Conclusion: an empty bridge becomes not usable. (By the way, running the pci bridge with shpc=on will work as before)

I am not sure if we should do something about it. It follows the spec, even is is different from what worked until now.

If libvirt never allocates an empty bridge, we are OK.
Laine, can you please tell us is libvirt allows creation of empty bridges?

Thanks,
Marcel

Comment 7 Marcel Apfelbaum 2017-05-08 11:44:17 UTC
*** Bug 1442371 has been marked as a duplicate of this bug. ***

Comment 8 Laine Stump 2017-05-08 15:38:01 UTC
Yes, libvirt of course will create an empty bridge if a user explicitly requests it. This would be done if someone planned to hotplug "many" devices.
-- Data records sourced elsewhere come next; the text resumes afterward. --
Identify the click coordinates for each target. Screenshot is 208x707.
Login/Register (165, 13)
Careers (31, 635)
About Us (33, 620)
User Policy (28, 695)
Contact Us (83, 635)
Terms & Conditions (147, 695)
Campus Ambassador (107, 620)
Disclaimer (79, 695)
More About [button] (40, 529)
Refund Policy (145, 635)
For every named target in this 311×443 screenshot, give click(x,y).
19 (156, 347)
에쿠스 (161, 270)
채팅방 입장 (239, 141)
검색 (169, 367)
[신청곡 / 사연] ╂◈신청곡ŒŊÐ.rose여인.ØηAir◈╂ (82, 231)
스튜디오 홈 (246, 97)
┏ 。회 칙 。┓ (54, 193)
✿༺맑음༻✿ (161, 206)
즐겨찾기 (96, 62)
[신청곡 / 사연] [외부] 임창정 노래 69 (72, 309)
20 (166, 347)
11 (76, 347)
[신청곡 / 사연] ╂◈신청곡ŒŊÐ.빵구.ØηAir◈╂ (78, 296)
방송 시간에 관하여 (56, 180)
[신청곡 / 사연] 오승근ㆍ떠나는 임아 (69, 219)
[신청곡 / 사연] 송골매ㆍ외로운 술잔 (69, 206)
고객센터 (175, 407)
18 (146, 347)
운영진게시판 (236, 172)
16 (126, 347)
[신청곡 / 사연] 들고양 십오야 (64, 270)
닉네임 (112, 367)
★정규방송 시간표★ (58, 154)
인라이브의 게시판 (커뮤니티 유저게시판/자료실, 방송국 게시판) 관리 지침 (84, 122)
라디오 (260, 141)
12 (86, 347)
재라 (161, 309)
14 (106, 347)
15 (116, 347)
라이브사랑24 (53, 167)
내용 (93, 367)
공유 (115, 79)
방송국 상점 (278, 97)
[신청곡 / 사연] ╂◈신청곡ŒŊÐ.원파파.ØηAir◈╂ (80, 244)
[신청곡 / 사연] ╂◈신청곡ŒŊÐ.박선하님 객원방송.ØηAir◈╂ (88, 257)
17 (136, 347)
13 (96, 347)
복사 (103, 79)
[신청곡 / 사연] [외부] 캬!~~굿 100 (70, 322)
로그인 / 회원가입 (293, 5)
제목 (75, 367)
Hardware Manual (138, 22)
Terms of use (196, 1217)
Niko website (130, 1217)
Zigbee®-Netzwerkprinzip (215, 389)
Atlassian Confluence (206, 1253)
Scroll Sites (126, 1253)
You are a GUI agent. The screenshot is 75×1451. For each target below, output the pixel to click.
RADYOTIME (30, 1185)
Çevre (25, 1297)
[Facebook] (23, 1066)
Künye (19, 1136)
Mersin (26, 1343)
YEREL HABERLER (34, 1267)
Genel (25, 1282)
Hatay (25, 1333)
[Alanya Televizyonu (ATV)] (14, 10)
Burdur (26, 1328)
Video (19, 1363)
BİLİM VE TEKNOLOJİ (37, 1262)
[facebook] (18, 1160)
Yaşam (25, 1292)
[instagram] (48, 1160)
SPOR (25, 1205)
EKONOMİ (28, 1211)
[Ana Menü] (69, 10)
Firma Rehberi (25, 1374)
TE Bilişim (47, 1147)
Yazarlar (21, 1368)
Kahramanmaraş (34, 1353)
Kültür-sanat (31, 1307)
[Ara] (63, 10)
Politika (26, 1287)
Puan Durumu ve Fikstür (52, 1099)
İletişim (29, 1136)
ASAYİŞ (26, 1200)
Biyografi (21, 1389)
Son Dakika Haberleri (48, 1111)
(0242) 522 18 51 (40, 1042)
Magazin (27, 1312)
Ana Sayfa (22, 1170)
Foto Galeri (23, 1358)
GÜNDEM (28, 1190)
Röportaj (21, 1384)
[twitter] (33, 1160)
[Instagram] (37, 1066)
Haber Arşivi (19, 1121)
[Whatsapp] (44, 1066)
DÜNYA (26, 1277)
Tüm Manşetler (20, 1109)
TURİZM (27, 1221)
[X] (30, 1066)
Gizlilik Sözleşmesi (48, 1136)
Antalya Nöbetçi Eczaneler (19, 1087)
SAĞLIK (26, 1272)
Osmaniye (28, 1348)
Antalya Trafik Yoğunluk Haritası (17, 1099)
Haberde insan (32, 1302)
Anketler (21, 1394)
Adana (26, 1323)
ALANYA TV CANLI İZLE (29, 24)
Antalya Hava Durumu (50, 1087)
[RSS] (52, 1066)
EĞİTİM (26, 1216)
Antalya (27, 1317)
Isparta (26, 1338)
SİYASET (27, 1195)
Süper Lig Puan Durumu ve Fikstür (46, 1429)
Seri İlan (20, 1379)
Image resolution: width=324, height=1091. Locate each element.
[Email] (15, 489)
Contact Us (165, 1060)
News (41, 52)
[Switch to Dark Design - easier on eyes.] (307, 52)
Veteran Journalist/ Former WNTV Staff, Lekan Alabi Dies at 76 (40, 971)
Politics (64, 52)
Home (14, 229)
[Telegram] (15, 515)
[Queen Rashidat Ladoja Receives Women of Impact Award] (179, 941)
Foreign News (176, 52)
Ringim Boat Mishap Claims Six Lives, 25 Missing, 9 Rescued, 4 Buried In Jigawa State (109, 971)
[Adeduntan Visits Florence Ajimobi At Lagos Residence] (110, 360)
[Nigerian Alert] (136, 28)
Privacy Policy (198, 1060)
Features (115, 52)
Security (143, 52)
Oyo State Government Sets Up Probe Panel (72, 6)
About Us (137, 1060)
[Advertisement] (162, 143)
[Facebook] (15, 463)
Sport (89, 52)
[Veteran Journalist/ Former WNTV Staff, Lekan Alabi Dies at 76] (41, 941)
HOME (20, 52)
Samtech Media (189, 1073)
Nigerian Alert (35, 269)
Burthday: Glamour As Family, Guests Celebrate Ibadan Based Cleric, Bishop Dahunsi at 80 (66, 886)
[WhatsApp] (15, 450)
I don't think it's a good idea to prevent such a configuration.

(I still don't see why everyone is so uptight about making slot 0 usable for regular devices - sure it's giving a theoretical 1/32 improvement in PCI density, but libvirt will never use slot 0 of a pci-bridge anyway (for historical / backward compatibility reasons) so in practice we're gaining nothing.)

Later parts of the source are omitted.